_Stated exercise:_ Which lines in the listing below contain the word "name"? List each of them in full.
— BEGIN Recorded information —
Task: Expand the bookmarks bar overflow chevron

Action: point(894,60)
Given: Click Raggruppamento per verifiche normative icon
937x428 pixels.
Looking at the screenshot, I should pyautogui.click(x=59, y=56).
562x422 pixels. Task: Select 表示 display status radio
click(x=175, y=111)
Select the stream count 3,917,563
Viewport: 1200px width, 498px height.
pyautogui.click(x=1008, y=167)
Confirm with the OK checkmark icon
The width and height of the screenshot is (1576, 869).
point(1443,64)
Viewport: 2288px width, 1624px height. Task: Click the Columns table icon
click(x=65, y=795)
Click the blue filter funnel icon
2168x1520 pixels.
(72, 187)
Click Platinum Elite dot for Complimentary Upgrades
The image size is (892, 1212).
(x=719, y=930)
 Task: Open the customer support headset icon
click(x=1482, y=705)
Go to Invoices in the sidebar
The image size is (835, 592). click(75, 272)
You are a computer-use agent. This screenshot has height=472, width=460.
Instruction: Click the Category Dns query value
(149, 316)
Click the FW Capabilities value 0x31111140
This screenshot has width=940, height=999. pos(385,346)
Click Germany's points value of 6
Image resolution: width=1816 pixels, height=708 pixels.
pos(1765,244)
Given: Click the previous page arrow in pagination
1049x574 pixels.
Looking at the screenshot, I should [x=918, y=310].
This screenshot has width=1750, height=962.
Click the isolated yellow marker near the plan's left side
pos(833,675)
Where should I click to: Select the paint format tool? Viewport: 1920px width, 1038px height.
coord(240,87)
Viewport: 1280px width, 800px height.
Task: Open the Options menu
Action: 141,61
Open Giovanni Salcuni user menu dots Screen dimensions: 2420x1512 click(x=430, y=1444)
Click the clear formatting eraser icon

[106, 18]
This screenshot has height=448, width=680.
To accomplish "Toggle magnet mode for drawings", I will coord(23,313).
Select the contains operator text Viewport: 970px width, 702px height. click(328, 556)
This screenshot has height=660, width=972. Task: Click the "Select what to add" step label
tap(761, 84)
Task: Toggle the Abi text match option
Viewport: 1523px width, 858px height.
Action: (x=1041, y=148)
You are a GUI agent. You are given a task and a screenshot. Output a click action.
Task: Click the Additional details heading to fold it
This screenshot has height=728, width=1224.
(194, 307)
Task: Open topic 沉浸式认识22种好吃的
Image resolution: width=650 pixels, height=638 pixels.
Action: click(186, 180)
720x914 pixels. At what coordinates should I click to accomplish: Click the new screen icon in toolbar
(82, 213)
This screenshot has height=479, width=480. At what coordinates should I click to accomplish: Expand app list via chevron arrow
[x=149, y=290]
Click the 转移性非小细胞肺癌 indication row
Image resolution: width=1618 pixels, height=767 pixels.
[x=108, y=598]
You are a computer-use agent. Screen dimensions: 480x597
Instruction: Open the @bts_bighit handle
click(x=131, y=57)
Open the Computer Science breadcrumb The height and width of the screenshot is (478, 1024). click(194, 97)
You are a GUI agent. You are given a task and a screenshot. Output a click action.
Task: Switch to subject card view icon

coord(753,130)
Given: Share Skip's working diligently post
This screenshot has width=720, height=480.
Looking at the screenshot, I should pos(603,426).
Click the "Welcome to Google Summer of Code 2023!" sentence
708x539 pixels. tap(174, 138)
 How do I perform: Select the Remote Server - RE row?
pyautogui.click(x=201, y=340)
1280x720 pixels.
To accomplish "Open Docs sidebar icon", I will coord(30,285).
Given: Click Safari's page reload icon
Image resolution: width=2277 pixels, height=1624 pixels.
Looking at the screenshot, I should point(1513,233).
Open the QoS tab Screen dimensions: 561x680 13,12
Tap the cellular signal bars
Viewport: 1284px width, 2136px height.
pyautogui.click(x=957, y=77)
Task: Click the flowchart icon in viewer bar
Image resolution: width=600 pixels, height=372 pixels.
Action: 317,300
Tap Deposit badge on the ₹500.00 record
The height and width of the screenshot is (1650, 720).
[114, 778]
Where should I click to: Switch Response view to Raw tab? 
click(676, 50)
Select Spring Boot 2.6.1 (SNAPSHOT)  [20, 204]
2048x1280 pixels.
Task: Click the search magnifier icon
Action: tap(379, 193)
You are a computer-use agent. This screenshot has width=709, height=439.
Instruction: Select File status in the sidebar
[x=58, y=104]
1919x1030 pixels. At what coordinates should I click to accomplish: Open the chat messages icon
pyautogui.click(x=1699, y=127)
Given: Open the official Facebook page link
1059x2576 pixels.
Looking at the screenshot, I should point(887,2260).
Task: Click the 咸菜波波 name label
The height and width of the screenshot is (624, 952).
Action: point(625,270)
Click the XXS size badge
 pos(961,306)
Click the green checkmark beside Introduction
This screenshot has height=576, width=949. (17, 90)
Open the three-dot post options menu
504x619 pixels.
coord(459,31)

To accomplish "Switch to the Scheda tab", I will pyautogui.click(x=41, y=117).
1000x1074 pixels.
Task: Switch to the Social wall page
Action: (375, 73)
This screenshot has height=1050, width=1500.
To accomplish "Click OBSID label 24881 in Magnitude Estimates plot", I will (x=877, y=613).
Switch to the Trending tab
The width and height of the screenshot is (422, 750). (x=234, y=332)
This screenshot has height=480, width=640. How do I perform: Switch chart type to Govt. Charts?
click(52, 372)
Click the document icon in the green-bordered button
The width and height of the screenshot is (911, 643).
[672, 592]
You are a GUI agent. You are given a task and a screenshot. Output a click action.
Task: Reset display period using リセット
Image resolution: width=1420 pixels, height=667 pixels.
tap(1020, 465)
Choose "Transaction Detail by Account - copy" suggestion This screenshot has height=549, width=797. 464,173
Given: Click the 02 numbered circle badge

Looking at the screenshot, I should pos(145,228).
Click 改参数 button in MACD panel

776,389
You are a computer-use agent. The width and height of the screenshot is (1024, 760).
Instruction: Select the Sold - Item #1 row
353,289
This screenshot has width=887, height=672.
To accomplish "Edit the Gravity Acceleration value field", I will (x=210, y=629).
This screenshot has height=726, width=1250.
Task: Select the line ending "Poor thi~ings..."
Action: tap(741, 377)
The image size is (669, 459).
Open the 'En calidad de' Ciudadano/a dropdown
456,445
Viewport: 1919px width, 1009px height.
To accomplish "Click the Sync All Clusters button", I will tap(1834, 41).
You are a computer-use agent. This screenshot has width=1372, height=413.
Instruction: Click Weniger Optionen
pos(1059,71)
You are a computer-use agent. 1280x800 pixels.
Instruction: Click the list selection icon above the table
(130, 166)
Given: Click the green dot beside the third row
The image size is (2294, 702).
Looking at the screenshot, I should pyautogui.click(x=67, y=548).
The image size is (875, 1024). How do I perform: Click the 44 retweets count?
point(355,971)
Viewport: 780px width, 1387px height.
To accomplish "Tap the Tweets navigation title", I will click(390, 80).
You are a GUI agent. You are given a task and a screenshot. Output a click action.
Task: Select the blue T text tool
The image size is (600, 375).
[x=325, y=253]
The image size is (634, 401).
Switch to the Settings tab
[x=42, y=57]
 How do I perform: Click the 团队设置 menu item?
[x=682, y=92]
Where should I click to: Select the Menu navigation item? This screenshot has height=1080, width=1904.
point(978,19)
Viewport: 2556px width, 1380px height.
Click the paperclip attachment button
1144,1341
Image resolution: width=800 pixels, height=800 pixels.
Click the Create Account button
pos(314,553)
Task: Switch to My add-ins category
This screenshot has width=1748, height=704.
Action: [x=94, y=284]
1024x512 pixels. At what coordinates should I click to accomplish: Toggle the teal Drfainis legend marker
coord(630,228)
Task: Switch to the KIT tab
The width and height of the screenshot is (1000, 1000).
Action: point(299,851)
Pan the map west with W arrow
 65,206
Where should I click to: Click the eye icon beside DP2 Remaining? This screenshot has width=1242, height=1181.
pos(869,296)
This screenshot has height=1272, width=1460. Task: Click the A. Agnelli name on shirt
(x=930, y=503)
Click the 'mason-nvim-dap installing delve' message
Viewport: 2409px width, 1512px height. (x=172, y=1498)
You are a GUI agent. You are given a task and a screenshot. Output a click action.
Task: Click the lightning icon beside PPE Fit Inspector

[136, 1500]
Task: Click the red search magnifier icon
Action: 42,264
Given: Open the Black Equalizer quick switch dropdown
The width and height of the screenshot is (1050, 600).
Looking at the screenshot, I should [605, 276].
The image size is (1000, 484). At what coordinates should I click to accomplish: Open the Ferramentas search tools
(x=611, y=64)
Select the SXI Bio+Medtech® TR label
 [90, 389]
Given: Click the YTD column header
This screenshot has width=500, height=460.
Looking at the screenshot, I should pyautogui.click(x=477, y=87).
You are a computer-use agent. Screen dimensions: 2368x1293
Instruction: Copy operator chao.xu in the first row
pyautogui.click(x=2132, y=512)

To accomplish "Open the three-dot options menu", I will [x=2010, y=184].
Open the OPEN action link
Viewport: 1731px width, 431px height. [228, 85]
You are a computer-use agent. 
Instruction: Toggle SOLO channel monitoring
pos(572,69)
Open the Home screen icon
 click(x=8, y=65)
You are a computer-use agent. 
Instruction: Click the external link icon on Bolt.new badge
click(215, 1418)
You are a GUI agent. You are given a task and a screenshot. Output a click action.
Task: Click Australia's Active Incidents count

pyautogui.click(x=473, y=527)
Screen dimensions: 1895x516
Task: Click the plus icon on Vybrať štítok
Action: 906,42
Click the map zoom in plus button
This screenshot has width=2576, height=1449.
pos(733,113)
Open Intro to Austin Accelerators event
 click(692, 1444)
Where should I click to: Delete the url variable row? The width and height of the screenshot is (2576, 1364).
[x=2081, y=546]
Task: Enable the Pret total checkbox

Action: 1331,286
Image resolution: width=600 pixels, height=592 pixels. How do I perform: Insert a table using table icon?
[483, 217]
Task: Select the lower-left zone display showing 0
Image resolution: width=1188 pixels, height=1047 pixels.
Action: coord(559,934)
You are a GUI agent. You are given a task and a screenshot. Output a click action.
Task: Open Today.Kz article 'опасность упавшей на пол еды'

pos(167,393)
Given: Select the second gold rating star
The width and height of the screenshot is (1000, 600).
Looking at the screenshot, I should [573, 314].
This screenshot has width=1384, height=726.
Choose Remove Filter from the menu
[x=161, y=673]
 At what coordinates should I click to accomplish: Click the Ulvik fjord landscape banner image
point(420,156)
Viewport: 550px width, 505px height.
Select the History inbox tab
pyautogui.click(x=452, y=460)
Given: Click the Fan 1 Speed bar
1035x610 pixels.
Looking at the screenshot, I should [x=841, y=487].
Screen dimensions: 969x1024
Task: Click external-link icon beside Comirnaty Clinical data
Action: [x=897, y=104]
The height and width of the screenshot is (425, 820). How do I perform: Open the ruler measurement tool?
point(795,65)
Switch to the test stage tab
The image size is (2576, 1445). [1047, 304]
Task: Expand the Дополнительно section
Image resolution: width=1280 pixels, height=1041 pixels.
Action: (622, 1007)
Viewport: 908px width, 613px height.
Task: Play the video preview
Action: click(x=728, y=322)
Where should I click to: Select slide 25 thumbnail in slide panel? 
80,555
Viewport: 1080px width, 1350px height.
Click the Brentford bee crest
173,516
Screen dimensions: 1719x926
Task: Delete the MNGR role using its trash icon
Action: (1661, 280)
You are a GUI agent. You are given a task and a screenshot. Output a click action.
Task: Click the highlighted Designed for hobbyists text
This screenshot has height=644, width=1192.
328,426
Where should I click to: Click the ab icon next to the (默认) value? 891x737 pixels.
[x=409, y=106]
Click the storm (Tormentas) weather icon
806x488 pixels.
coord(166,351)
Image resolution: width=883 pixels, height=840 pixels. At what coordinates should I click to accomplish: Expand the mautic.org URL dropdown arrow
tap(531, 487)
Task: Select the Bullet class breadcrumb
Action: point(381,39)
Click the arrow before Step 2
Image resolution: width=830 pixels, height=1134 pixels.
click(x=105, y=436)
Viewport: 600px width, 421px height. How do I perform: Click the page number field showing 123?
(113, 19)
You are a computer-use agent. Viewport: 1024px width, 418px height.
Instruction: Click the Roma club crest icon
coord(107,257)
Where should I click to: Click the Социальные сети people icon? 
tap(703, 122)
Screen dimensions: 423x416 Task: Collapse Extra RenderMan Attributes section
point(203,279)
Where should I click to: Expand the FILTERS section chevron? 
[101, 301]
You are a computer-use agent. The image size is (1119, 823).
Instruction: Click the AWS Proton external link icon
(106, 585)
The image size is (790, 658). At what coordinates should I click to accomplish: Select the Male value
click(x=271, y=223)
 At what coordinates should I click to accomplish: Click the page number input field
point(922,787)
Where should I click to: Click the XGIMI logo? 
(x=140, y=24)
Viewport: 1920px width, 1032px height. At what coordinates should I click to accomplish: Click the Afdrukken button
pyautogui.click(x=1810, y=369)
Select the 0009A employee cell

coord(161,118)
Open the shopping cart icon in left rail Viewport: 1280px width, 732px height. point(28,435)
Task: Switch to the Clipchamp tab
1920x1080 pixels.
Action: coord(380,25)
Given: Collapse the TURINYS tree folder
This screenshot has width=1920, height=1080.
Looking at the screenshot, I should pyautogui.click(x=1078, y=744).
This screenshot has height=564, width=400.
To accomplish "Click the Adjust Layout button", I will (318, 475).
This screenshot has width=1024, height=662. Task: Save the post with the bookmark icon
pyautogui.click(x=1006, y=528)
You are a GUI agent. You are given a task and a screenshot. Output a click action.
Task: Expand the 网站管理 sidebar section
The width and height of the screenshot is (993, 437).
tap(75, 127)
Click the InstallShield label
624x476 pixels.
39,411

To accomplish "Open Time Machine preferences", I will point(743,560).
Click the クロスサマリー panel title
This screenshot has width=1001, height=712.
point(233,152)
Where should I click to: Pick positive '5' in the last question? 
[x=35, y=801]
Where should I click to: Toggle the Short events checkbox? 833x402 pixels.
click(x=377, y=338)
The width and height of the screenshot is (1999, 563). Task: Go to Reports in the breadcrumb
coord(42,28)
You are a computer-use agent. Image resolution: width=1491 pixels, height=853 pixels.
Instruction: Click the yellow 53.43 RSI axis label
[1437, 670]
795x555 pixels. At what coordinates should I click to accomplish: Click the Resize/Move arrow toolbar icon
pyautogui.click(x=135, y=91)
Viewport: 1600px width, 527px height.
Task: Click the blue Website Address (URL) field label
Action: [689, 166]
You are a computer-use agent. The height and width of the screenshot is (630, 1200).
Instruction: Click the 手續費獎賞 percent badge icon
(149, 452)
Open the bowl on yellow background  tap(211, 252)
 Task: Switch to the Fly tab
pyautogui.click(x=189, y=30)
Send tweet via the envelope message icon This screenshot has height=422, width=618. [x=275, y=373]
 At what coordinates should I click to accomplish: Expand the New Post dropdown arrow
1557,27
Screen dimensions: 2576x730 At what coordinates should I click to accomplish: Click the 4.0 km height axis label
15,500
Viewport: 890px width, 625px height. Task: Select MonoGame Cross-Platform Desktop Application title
— END Recorded information —
_Solved problem:_
Task: Click the 咸菜波波 name label
This screenshot has height=1272, width=1460. Task: Click the A. Agnelli name on shirt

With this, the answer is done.